Durant la même période s’élabore un véritable savoir calligraphique, codifié par des maîtres prestigieux de la cour abbasside, tels le vizir Ibn Muqla (mort en 940) ou Ibn al-Bawwâb (mort en 1022). Ils instaurent un système de règles théorisant « l’écriture bien proportionnée ». On trace à partir de la première lettre de l’alphabet, alif, un cercle de référence à l’intérieur duquel toutes les autres lettres doivent s’inscrire. Ce système est complété par l’emploi du point mesure – obtenu avec la pointe biseautée d’un calame – qui permet de fixer les proportions de chaque lettre. C’est à Yâqût al-Musta’simî (mort à Bagdad en 1298) que reviennent les derniers perfectionnements du naskhî et la formalisation de « six styles » canoniques.

Durant les siècles suivants, Persans et Ottomans, qui ont adopté l’alphabet arabe pour noter leur propre langue, donnent une impulsion nouvelle à ces styles et en inventent de nouveaux. Au début du 14e siècle naît le nasta‘lîq, synthèse entre le ta‘lîq (« suspendu »), réservé à la chancellerie, et le naskhî. Ce nouveau style triomphera dans la mise en page de la poésie persane.

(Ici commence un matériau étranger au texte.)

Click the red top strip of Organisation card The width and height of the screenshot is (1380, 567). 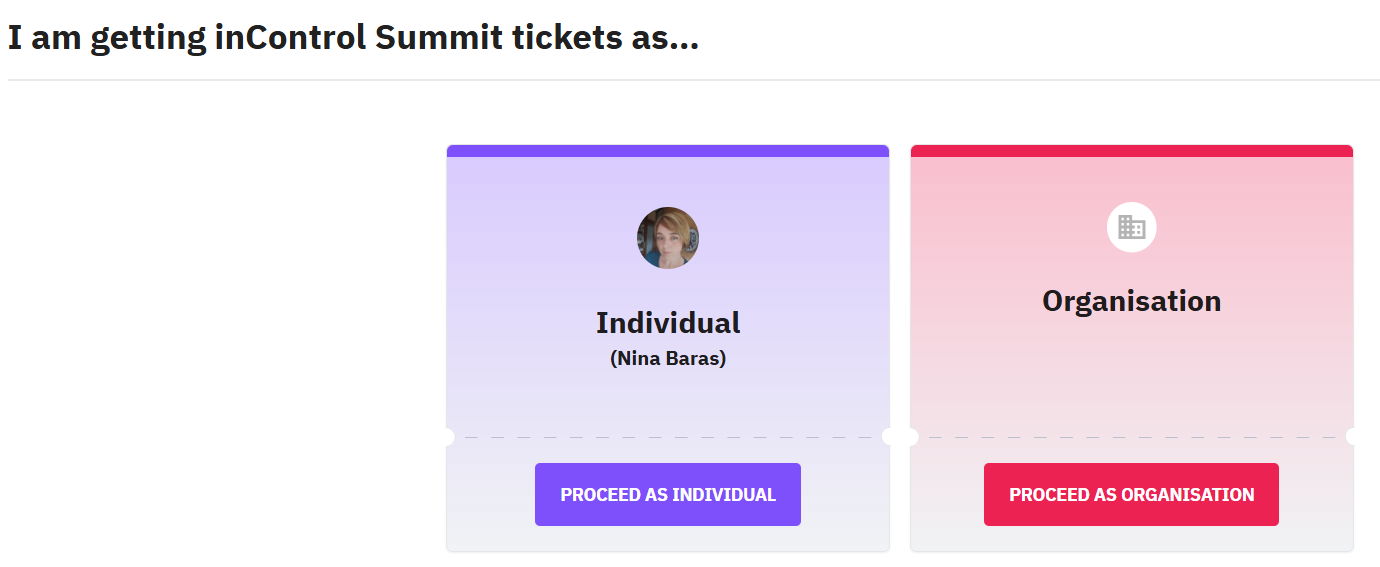click(x=1131, y=151)
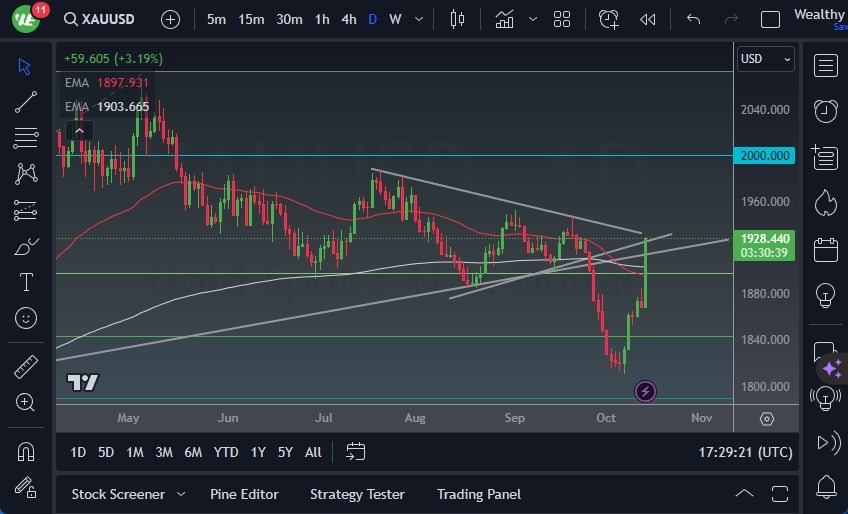Screen dimensions: 848x514
Task: Select the brush drawing tool
Action: point(26,246)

Virtuosité d’une écriture persane
Virtuosité d’une écriture persane |

© Bibliothèque nationale de France

La calligraphie, transmise de maître à disciple, fait l’objet d’un enseignement très strict. En dehors des manuscrits, elle apparaît dans des compositions spécifiques, albums ou panneaux dont elle constitue l'ornement principal. Se développant par ailleurs dans les domaines où l’image figurative est proscrite, elle magnifie l’architecture, la céramique murale mais aussi les arts du métal, du textile ou du verre.